É com grande tristeza que Médicos Sem Fronteiras (MSF) confirma que dois membros de sua equipe foram assassinados esta manhã após disparos no escritório da organização em Mogadíscio. Enquanto um dos trabalhadores humanitários morreu durante o incidente, o outro foi transferido para um hospital e morreu após a cirurgia esta noite.

As vítimas são de nacionalidade Belga e Indonésia.

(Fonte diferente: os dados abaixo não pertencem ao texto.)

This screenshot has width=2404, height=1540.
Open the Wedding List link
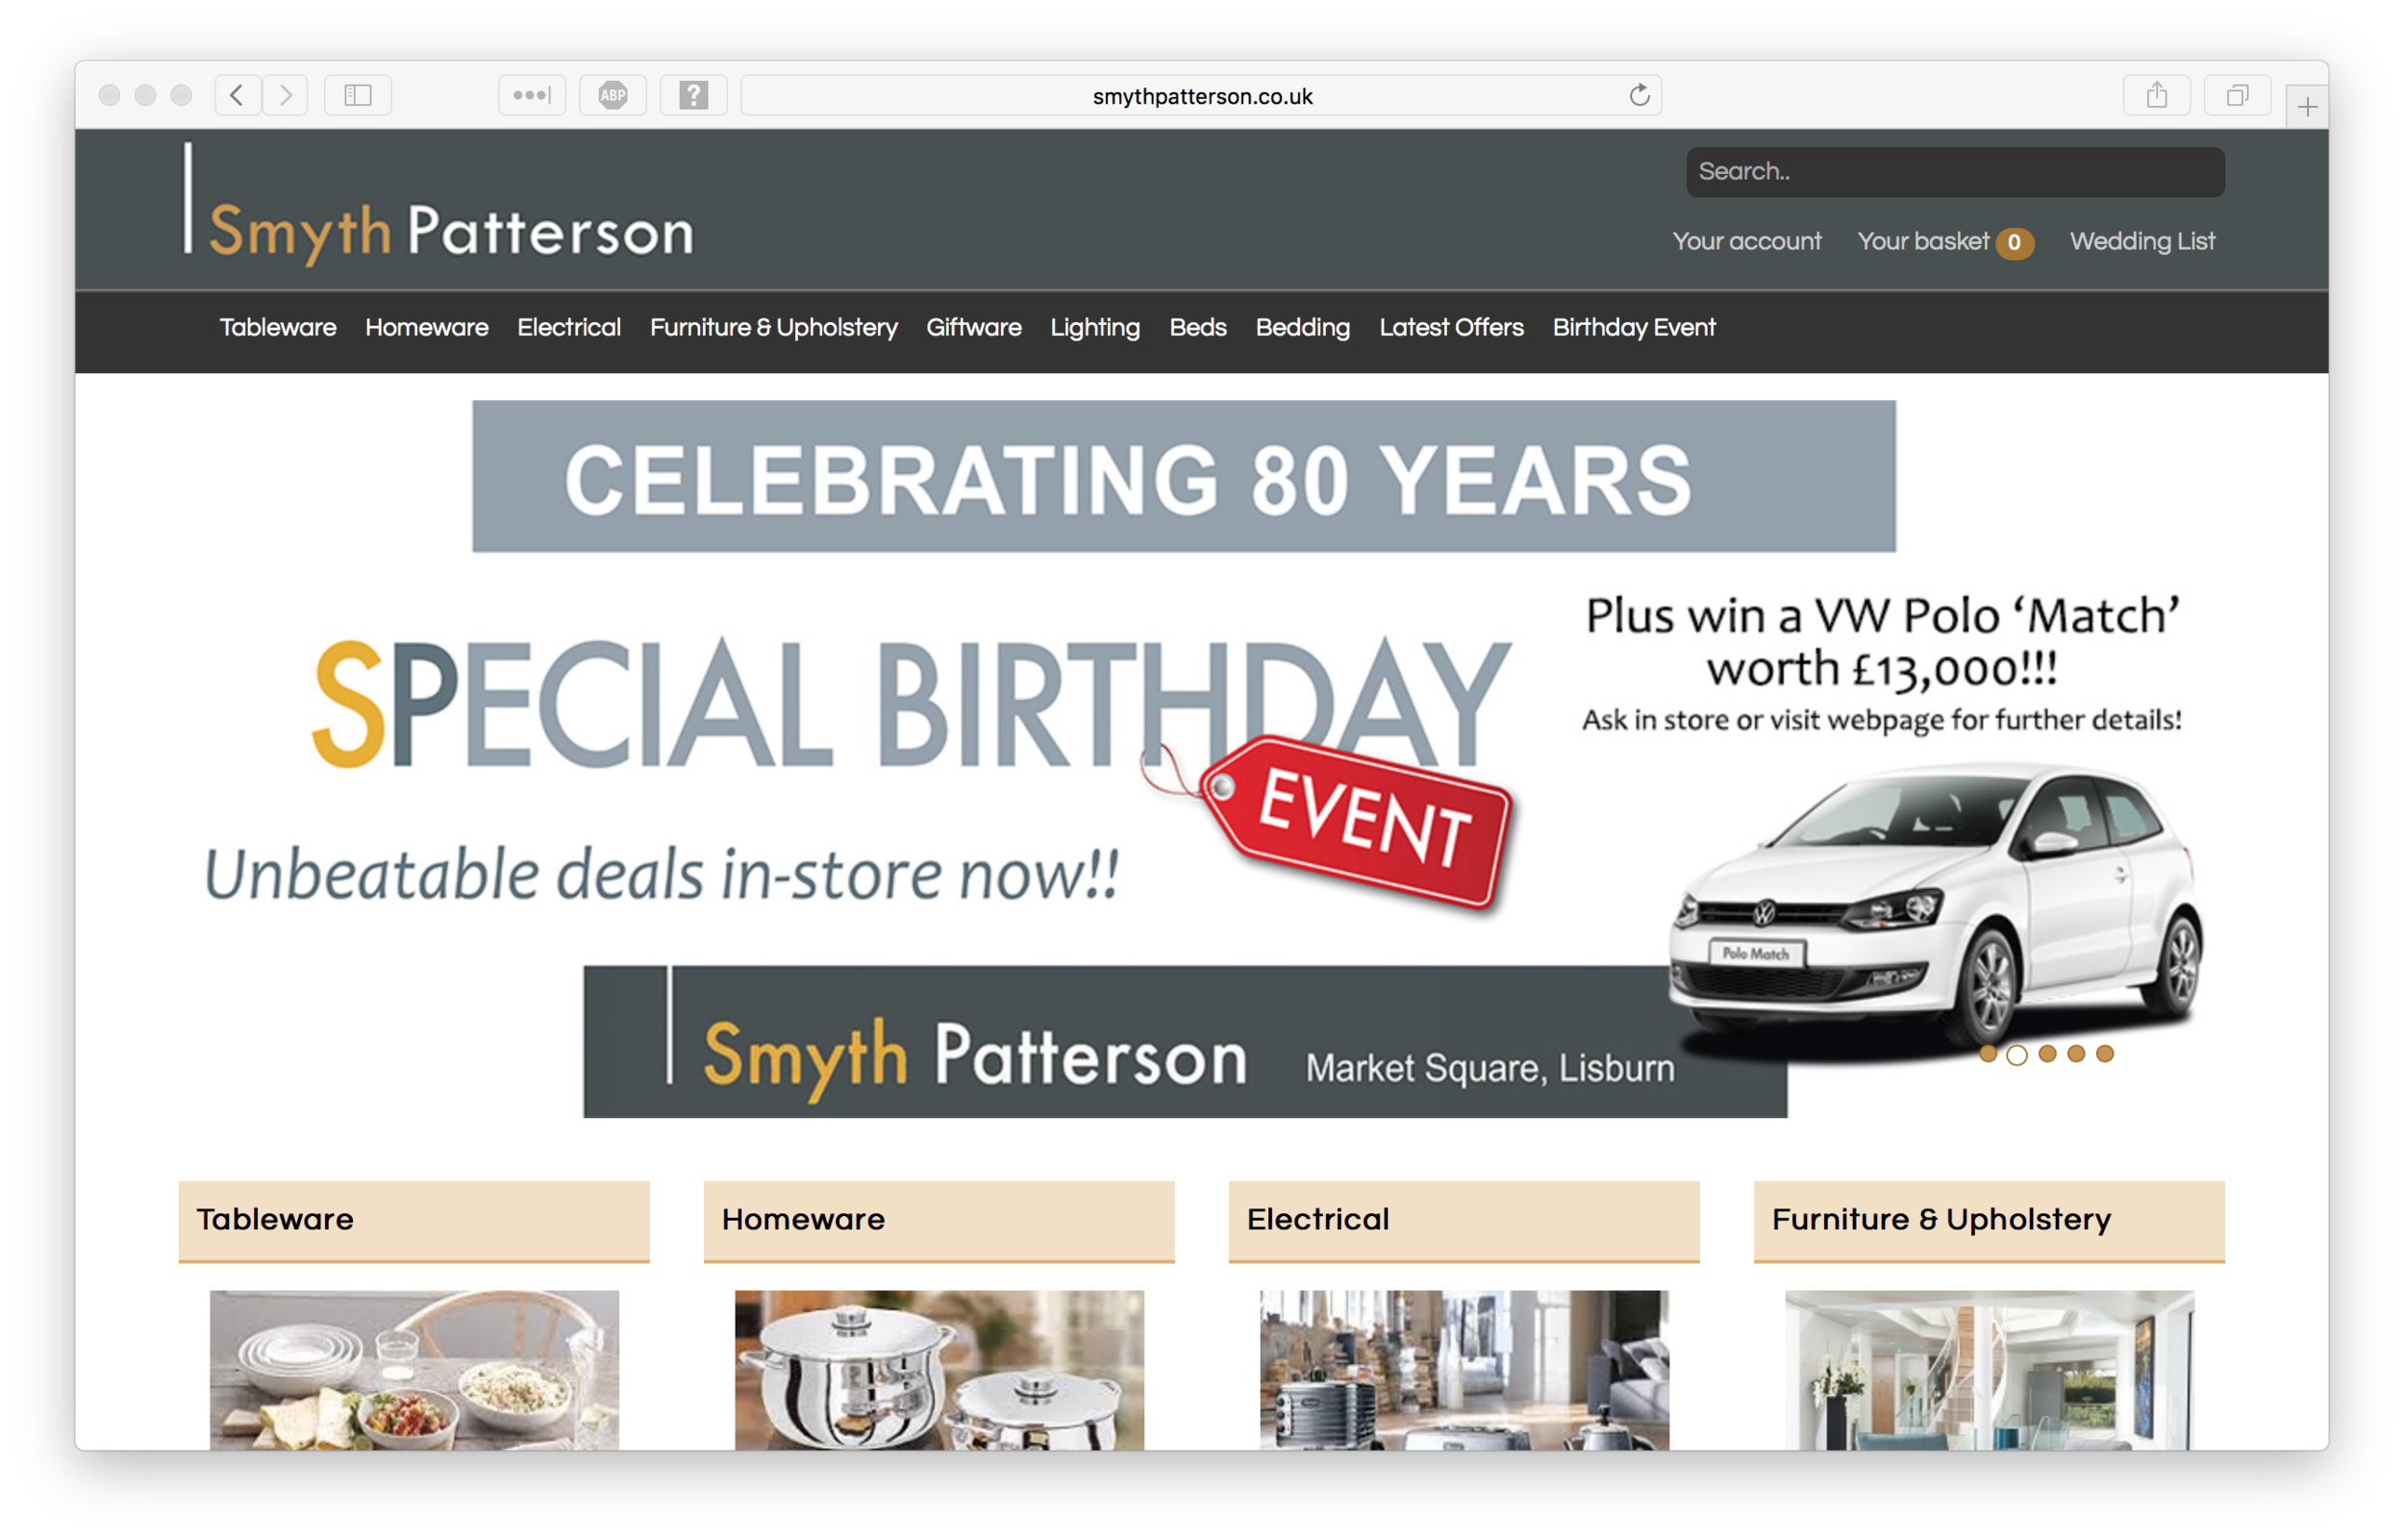pos(2142,241)
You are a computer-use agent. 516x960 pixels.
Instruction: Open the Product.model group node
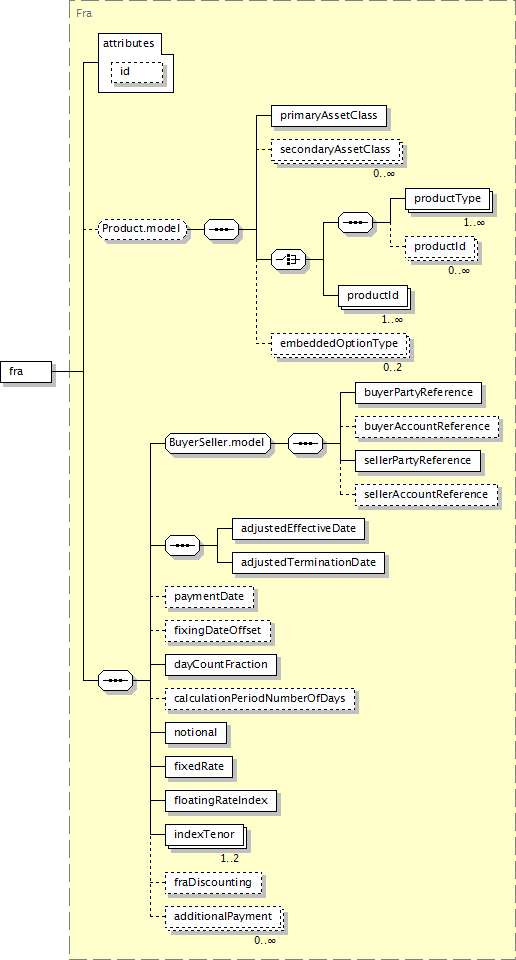point(143,229)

O belga Philippe Havet, de 53 anos, era um experiente coordenador de emergência, que trabalhava com MSF desde 2000. Ele havia participado de projetos de MSF em muitos países, incluindo Angola, República Democrática do Congo, Indonésia, Líbano, Serra Leoa, África do Sul e Somália. Andrias Karel Keliuhu, conhecido como “Kace”, era um médico de 44 anos que trabalhava com MSF desde 1998 em sua terra natal, Indonésia, e também na Etiópia, Tailândia e Somália.
 
As circunstâncias exatas dos disparos ainda não estão claras. Nossa prioridade é cuidar daqueles que foram mais afetados por esta tragédia, em particular das famílias e dos colegas das vítimas.
 
MSF deslocará parte da equipe por razões de segurança, mas permanece comprometida a continuar seu trabalho humanitário em Mogadíscio e outras partes da Somália.
 
Philippe e Kace estavam em Mogadíscio trabalhando com as equipes de MSF para levar assistência médica às pessoas deslocadas e aos residentes da cidade.
 
Estamos profundamente chocados por este trágico evento e sentiremos falta de Philippe e Kace. Nós estendemos nossas mais sinceras condolências às suas famílias e amigos.
 
MSF trabalha na Somália continuamente desde 1991 e atualmente conduz 13 projetos no país, incluindo atividades médicas relacionadas à emergência atual, campanhas de vacinação, além de intervenções nutricionais. MSF também assiste refugiados Somalis nos campos de Dadaab, no Quênia, e Dolo Ado, Etiópia.